5. “Through such interbreeding, 17% of the Denisova genome represents DNA from the local Neanderthal population, while evidence was also found of a contribution to the nuclear genome from an ancient hominin lineage yet to be identified, perhaps the source of the anomalously ancient mtDNA.”
6. “Melanesians may not be the only modern-day descendants of Denisovans. David Reich of Harvard University, in collaboration with Mark Stoneking of the Planck Institute team, found genetic evidence that Denisovan ancestry is shared by Melanesians, Australian Aborigines, and smaller scattered groups of people in Southeast Asia, such as the Mamanwa, a Negrito people in the Philippines. However, not all Negritos were found to possess Denisovan genes; Onge Andaman Islanders and Malaysian Jehai, for example, were found to have no significant Denisovan inheritance. These data place the interbreeding event in mainland Southeast Asia, and suggest that Denisovans once ranged widely over eastern Asia. Based on the modern distribution of Denisova DNA, Denisovans may have crossed the Wallace Line, with Wallacea serving as their last refugium.”

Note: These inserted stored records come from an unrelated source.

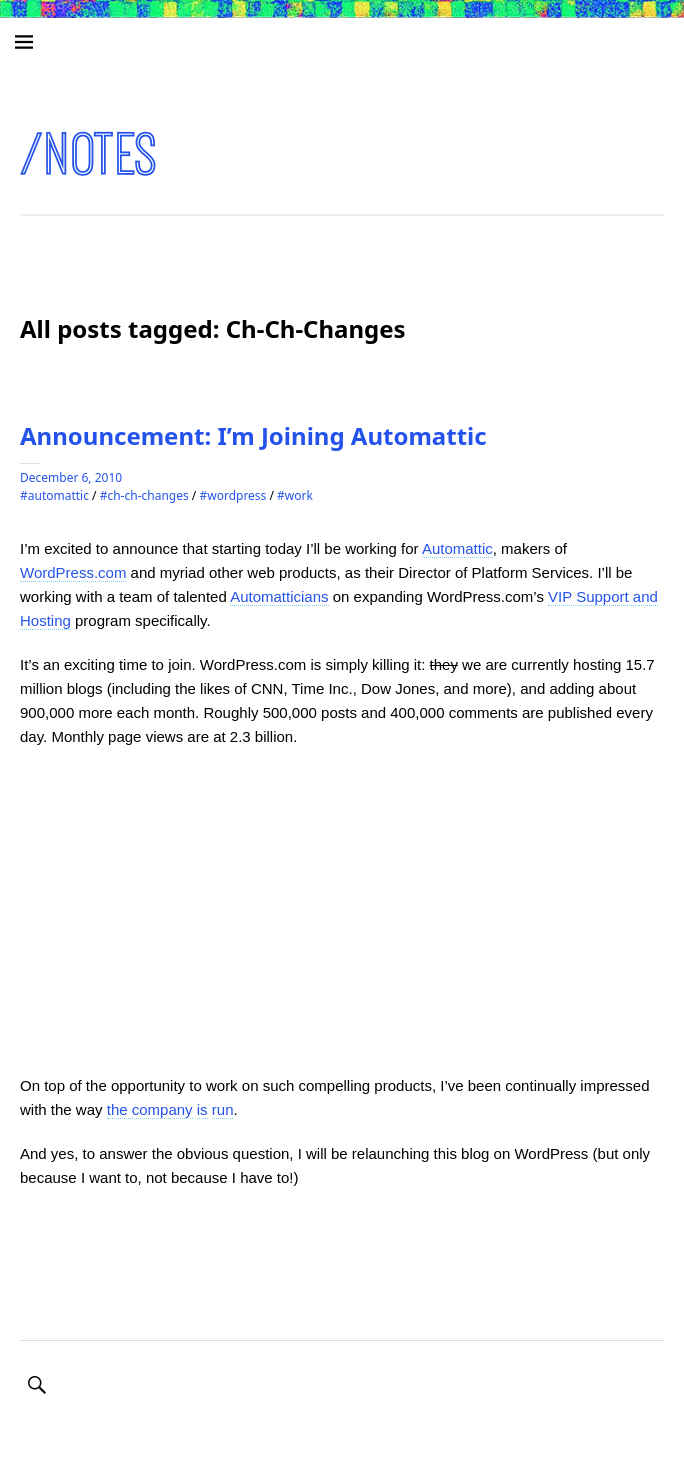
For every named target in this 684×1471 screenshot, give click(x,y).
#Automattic (54, 495)
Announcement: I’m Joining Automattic (253, 435)
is (202, 1109)
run (223, 1109)
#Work (295, 495)
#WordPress (232, 495)
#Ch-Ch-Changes (144, 495)
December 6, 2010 (71, 477)
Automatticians (279, 596)
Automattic (457, 548)
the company (150, 1109)
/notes (89, 154)
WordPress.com (73, 572)
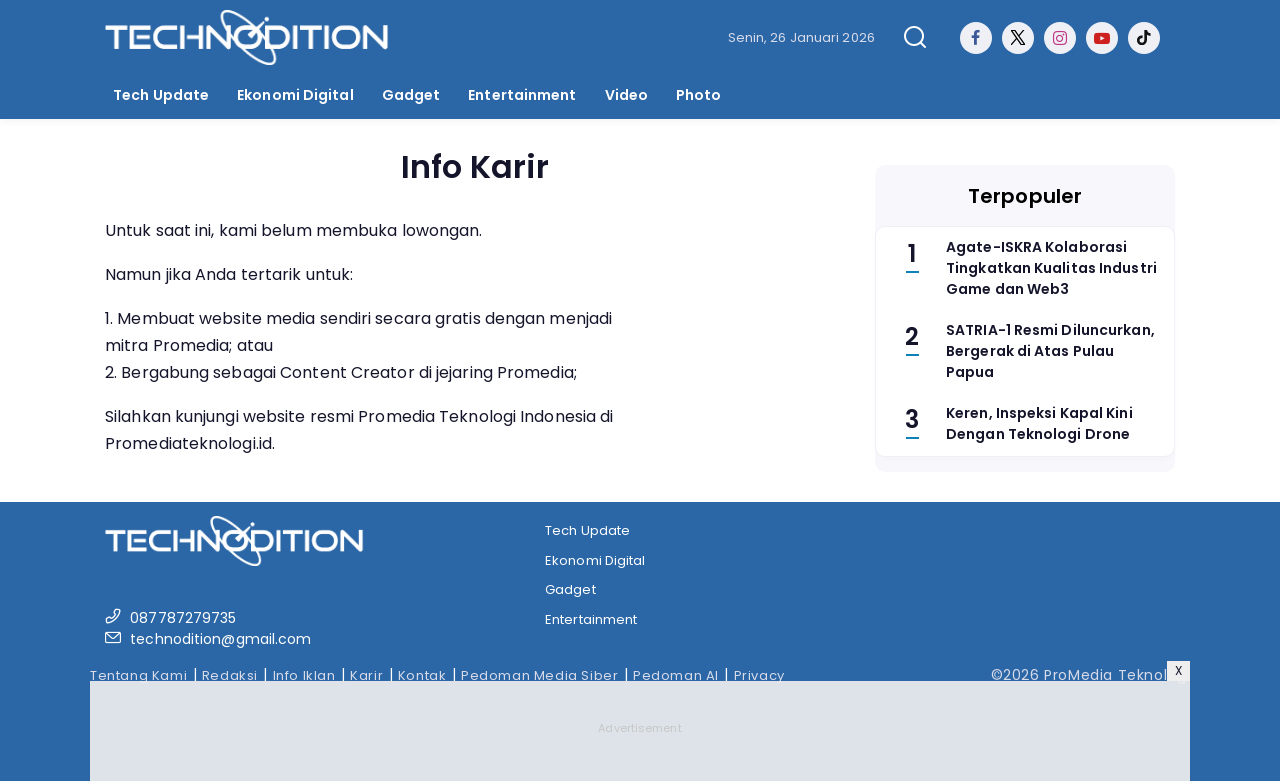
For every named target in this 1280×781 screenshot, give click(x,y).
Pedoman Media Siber (539, 675)
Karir (366, 675)
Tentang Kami (138, 675)
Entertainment (522, 95)
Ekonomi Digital (295, 95)
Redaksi (230, 675)
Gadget (411, 95)
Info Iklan (304, 675)
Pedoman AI (676, 675)
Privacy (759, 675)
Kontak (422, 675)
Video (627, 95)
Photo (699, 95)
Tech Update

7. “Indeed, half of the HLA alleles of modern Eurasians represent archaic HLA haplotypes, and have been inferred to be of Denisovan or Neanderthal origin. The apparent over-representation of these alleles suggests a positive selective pressure for their retention in the human population.”
They constitute of an incredible amount of new findings.
In another supposedly major advance, Michael F. Hammer’s group reported about extremely ancient humans living in Africa.
Reported elsewhere on the same paper -
Our analysis indicates this lineage diverged from previously known Y chromosomes about 300,000 ago, a time when anatomically modern humans had not yet evolved, said senior study author Prof Michael Hammer of the University of Arizona. This pushes back the time the last common Y chromosome ancestor lived by almost 70 percent.
The most striking feature of this research is that a consumer genetic testing company identified a lineage that didnt fit anywhere on the existing Y chromosome tree, even though the tree had been constructed based on perhaps a half-million individuals or more. Nobody expected to find anything like this.
About 300,000 years ago falls around the time the Neanderthals are believed to have split from the ancestral human lineage. It was not until more than 100,000 years later that anatomically modern humans appear in the fossil record. They differ from the more archaic forms by a more lightly built skeleton, a smaller face tucked under a high forehead, the absence of a cranial ridge and smaller chins.
These are definitely the most exciting times to live in, or are they? Readers should keep in mind that the African study came from only one individual, whereas Denisovan findings are based on one toe, one finger bone and two teeth, nothing more. That is all that scientists have found from ancient Denisovans so far (h/t: @dangraur).
Denisova hominins /d??ni?s?v?/, or Denisovans, are Paleolithic-era members of a species of Homo or subspecies of Homo sapiens. In March 2010, scientists announced the discovery of a finger bone fragment of a juvenile female who lived about 41,000 years ago, found in the remote Denisova Cave in the Altai Mountains in Siberia, a cave which has also been inhabited by Neanderthals and modern humans. Two teeth and a toe bone belonging to different members of the same population have since been reported.
One thing for sure, humans have an insatiable hunger for knowing how ancient humans looked and lived like, and scientists have immense ability to feed them.